When Steele arrived at Alabama, his mom’s alma mater, the relationship with Christ he developed at John Carroll helped him survive his first year away from home when his faith was tested like never before.
“When I first got to college, not only did I have to adjust to basketball and trying to make my mark as a basketball player, but being on my own for the first time, not having my parents around all the time — it was the hardest thing I’ve ever gone through,” he says.
“In college you have to be really strong in your faith, because there are so many things you were sheltered from in high school that you can be a part of in college. I kind of got away from going to church every Sunday and being the person I needed to be. But what I finally understood was that God never leaves you, no matter how you feel. I think God put me through that to mature me and to get me ready for now. If I hadn’t gone through that, I don’t think I would be able to handle all the pressure and expectations that I’m faced with now.”
Known for his hard work, Steele is often found on the court before sunrise, getting in extra practice. His work ethic has paid off. Last season, he finished with All-SEC and honorable mention All-America honors after averaging 14.3 points, 3.7 rebounds and 4.3 assists a game.
Steele (r) with fellow FCA leadership team member Kyle Sellers (middle) and FCA's Gary Cramer
Alabama FCA director Gary Cramer says Steele, who is a member of the Tide’s FCA leadership team, influences others as much by his walk as by his talk.

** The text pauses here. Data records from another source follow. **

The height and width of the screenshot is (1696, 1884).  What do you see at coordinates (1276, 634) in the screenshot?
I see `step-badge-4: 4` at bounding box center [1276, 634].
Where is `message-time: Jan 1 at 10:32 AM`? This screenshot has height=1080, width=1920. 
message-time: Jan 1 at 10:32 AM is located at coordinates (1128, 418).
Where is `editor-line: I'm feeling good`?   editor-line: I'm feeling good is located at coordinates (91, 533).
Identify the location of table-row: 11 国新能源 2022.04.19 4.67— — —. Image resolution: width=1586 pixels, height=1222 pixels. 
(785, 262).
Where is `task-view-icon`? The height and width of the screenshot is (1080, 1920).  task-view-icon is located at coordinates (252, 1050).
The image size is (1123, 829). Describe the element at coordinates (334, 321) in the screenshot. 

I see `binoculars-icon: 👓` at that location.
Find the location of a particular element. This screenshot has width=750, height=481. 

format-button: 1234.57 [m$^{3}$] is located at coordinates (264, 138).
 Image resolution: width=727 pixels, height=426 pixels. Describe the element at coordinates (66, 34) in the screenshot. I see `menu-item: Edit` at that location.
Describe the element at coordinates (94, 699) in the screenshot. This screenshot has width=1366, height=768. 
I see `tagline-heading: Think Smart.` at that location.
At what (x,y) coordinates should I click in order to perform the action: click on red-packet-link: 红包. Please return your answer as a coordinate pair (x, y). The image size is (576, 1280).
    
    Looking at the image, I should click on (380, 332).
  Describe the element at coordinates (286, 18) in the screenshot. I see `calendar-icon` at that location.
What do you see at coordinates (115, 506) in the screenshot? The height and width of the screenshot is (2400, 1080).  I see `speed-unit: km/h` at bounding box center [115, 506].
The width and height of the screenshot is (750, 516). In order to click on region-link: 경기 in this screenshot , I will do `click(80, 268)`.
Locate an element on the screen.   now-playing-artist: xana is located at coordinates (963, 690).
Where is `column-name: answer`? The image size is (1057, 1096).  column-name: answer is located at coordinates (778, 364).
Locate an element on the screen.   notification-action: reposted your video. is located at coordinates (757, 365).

“You won’t find anyone as gifted as Ron who’s as humble as Ron,” Cramer says. “He just lives out his faith so that people will know who his God is. He’s the most unassuming young man I’ve ever met.
“He was at a Michael Jordan camp this summer serving as a counselor, and he sent me a text message saying, ‘Coach, I just want to be more committed in my faith and to living for Christ. What does my next step need to be?’ He’s very serious about growing in Christ.”
Cramer says Steele was one of the first students to sign a pledge at John Carroll promising abstinence until marriage and still encourages others by his virtuous stand. Alabama head coach Mark Gottfried says he has no doubt Steele will fulfill that commitment.
“When he makes his mind up to do something — which he did that in high school — he’s going to stick with it,” he says. “When he gives his word, it’s as good as gold. He’s one of the most pure people I’ve been around. I don’t think there is anything false about him or his character. He’s got an eagerness to be unselfish.”
That eagerness helps him seek Christ first.
“Right now I have so much stuff thrown at me that I haven’t dealt with before, like agents and NBA talk and All-American stuff,” Steele says. “I was under pressure in high school, but it was nothing compared to this. But I give all of it to God and let Him deal with it. I’ve been introduced to a lot of different people between agents and guys who are trying to be this or that, and I just pray that God will show me something either good or bad about them. It’s amazing how many things God has shown me when I just ask Him to. I just pray about everything and let God lead the way.”